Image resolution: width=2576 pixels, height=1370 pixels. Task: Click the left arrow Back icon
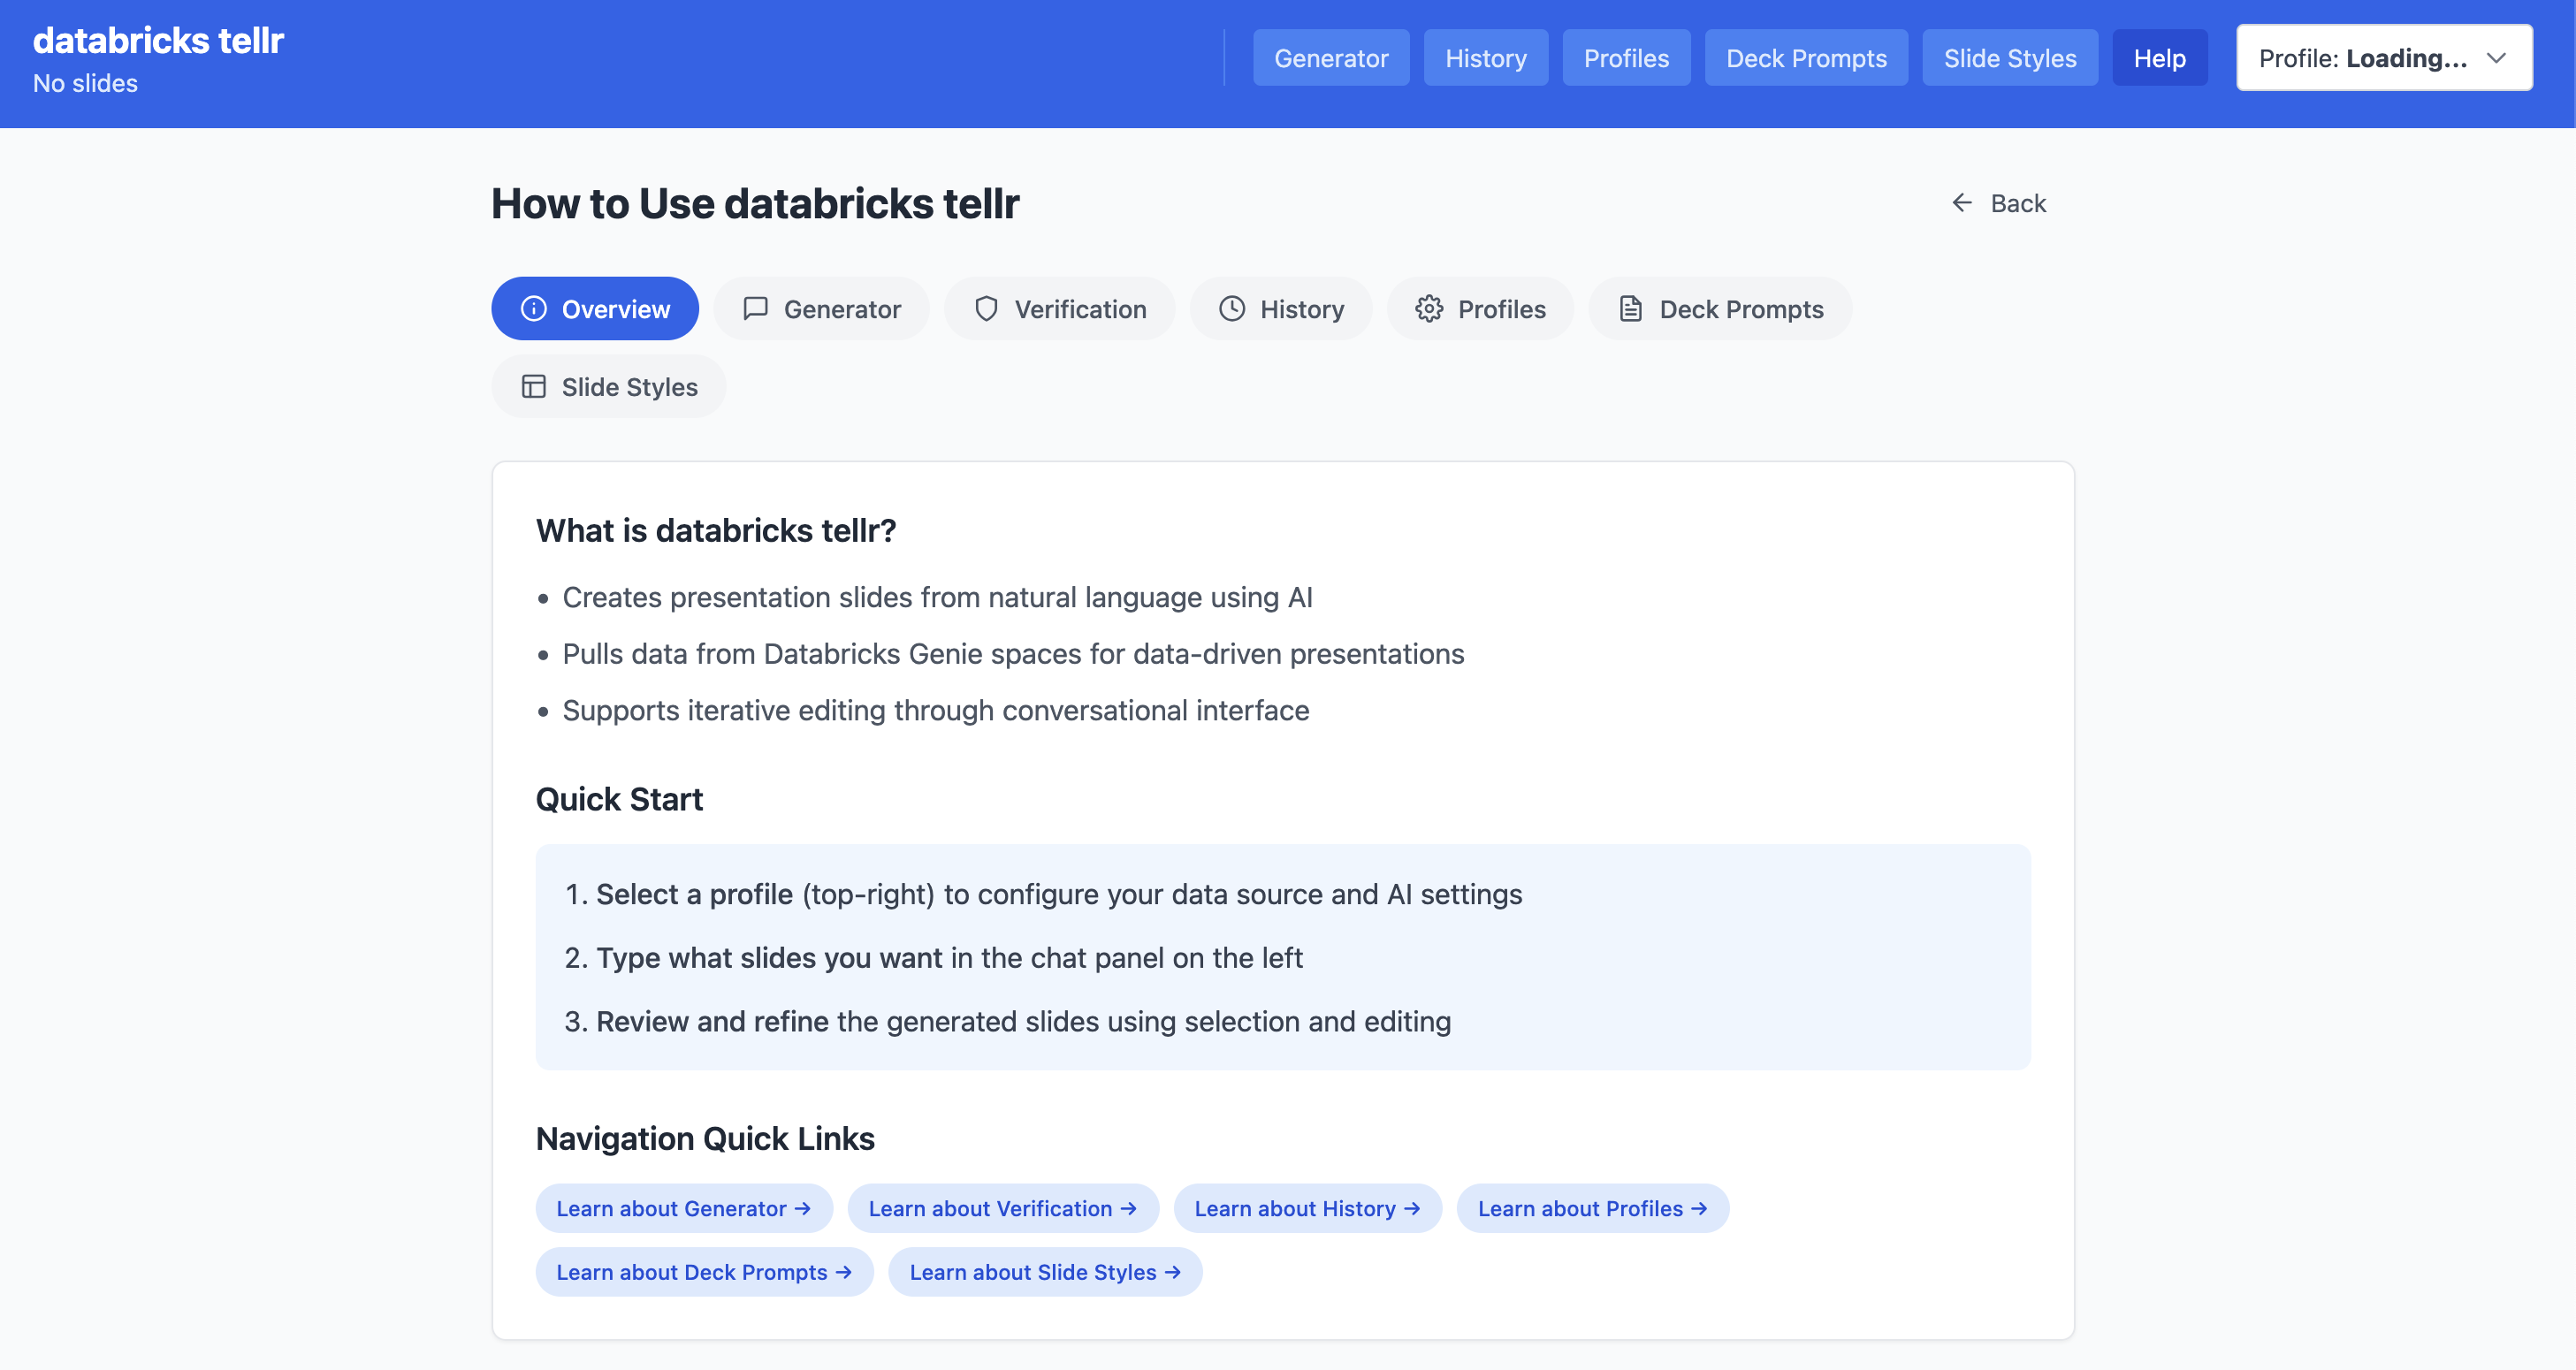tap(1962, 203)
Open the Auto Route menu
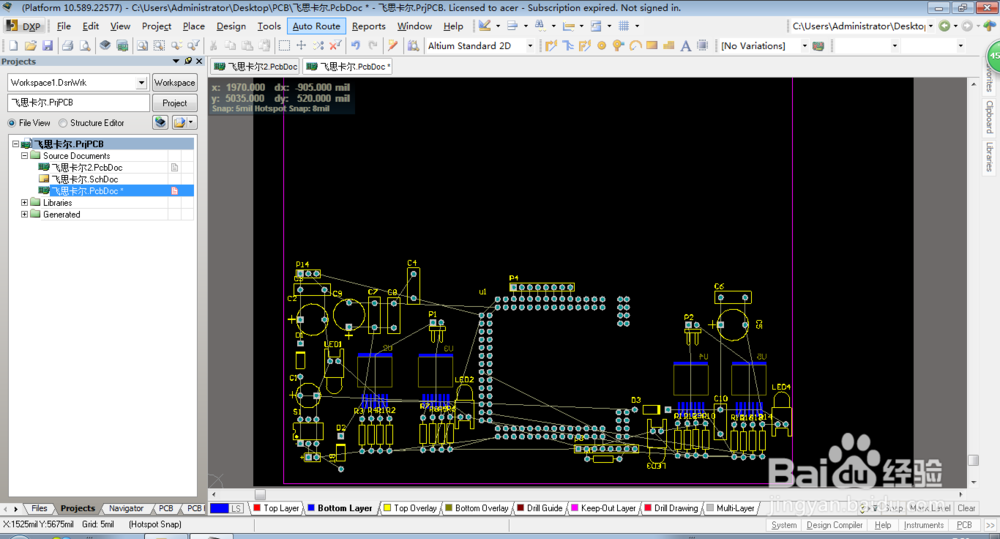The height and width of the screenshot is (539, 1000). 316,26
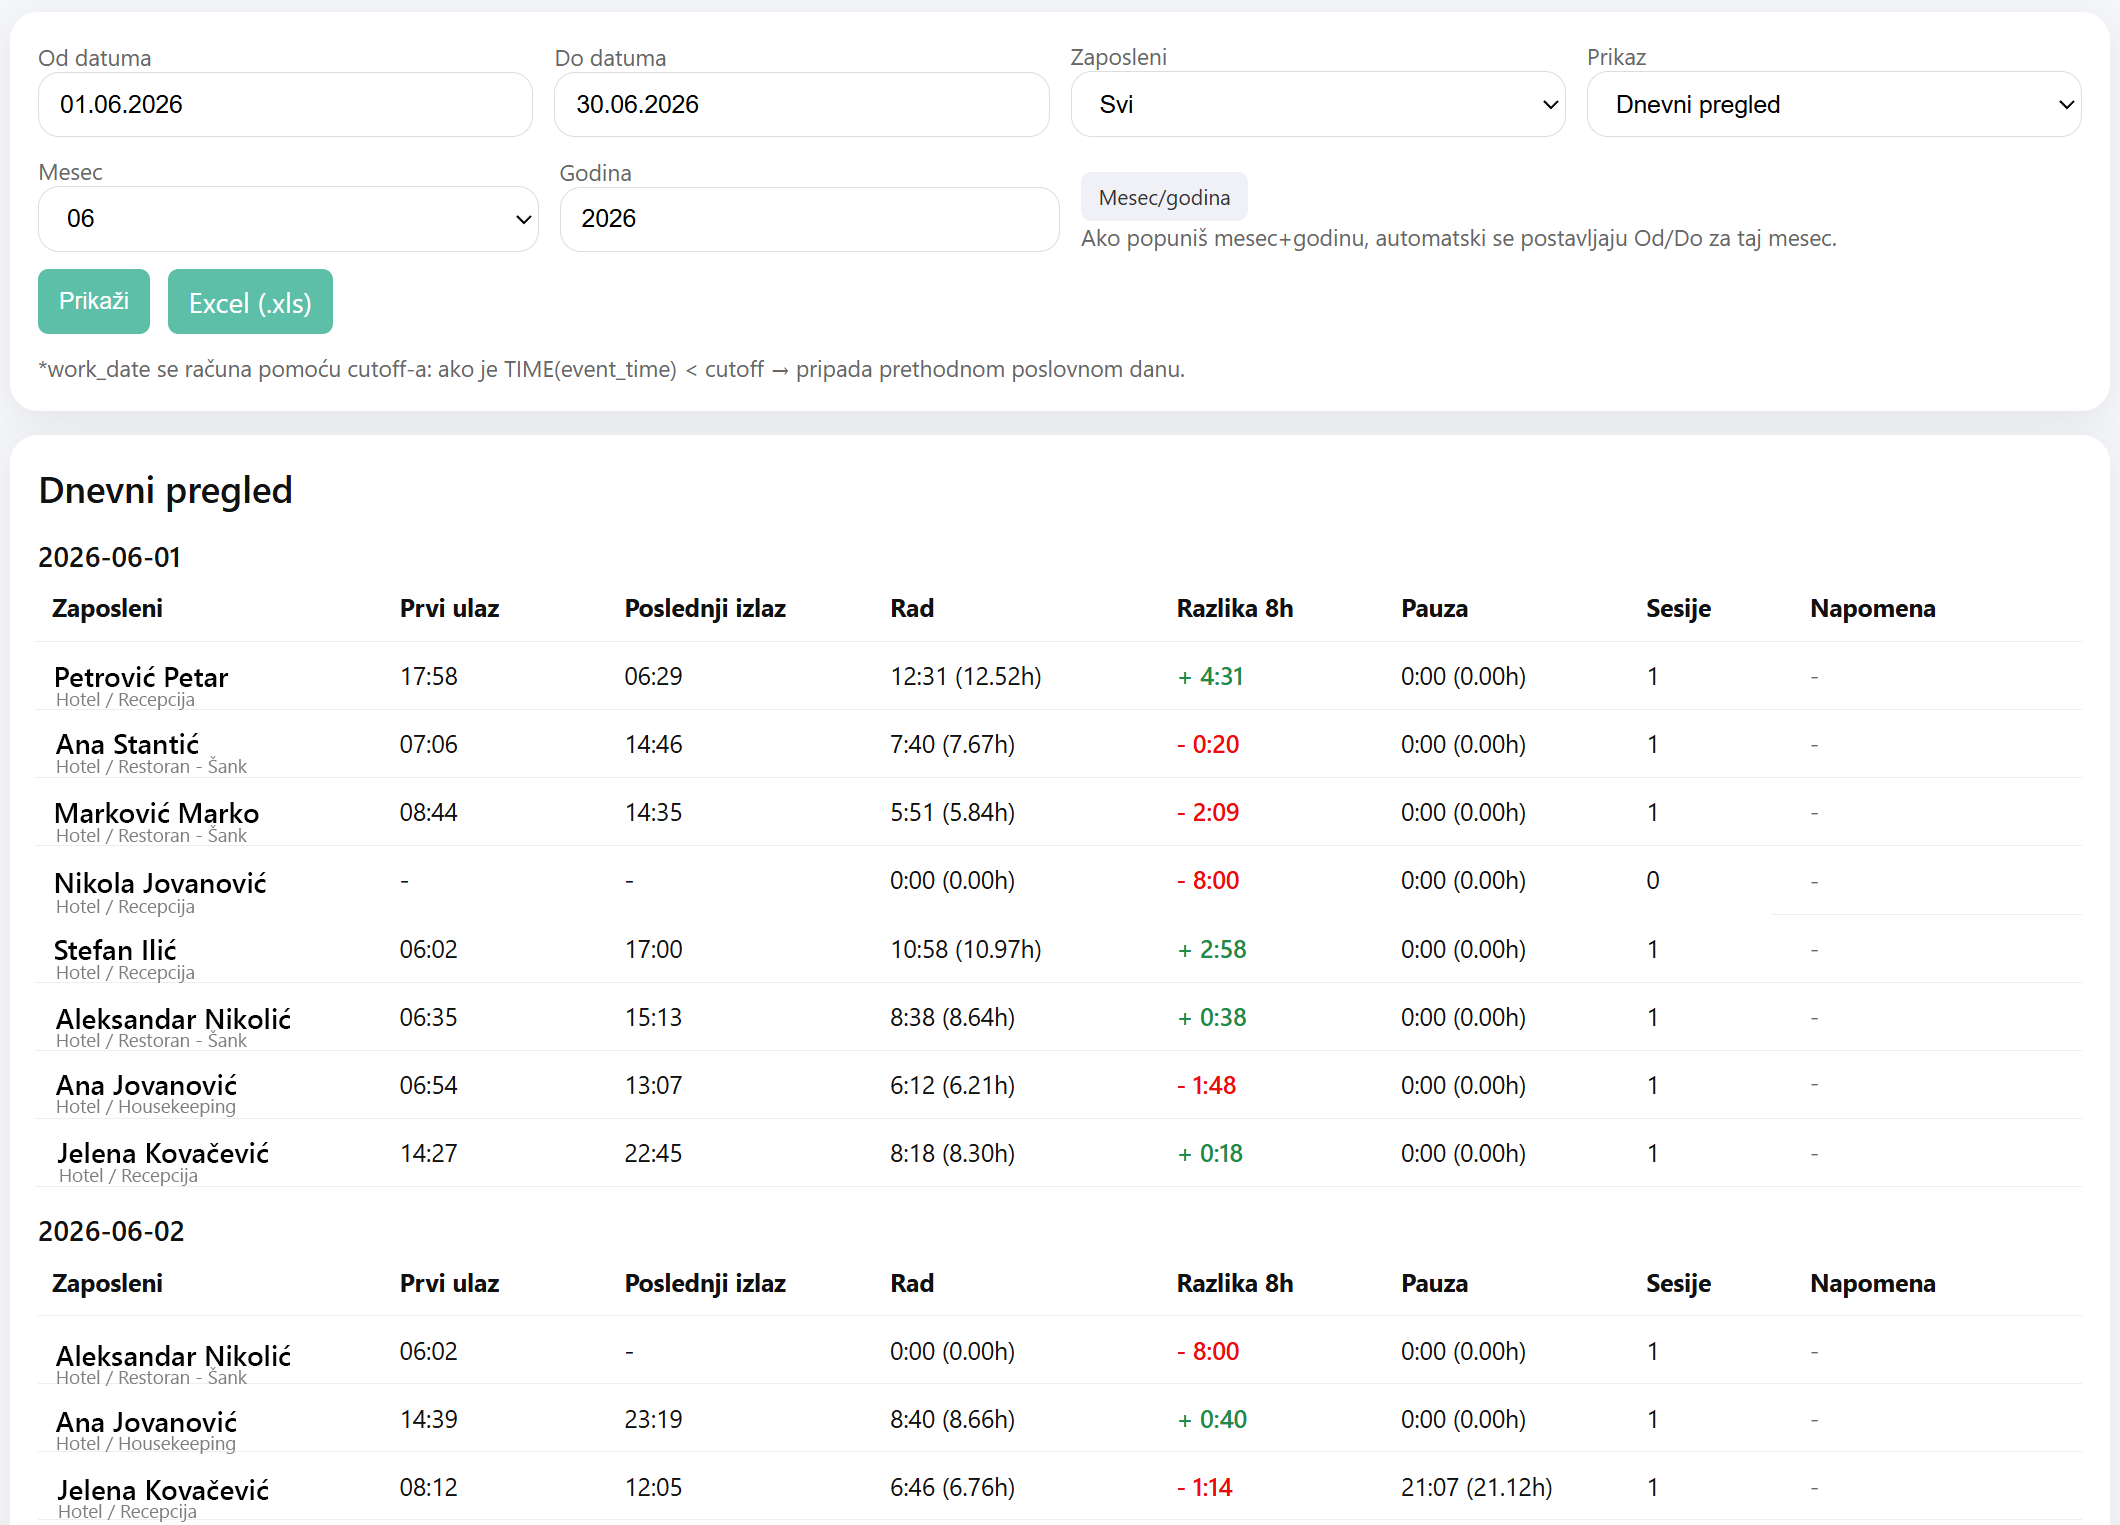Click Nikola Jovanović employee name

click(x=160, y=882)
=-=-=-=-=
▶ **DO THIS**: Rewrite the records above as a Markdown table with a "Row" column that numbers each line and a "Line" column that holds it. Skip blank lines and leave the pictures out.

▶ **WRITTEN ANSWER**:
| Row | Line |
|---|---|
| 1 | Image resolution: width=2576 pixels, height=1370 pixels. Task: Click the left arrow Back icon |
| 2 | tap(1962, 203) |
| 3 | Open the Auto Route menu |
| 4 | The height and width of the screenshot is (539, 1000). 316,26 |
| 5 | Click Nikola Jovanović employee name |
| 6 | click(x=160, y=882) |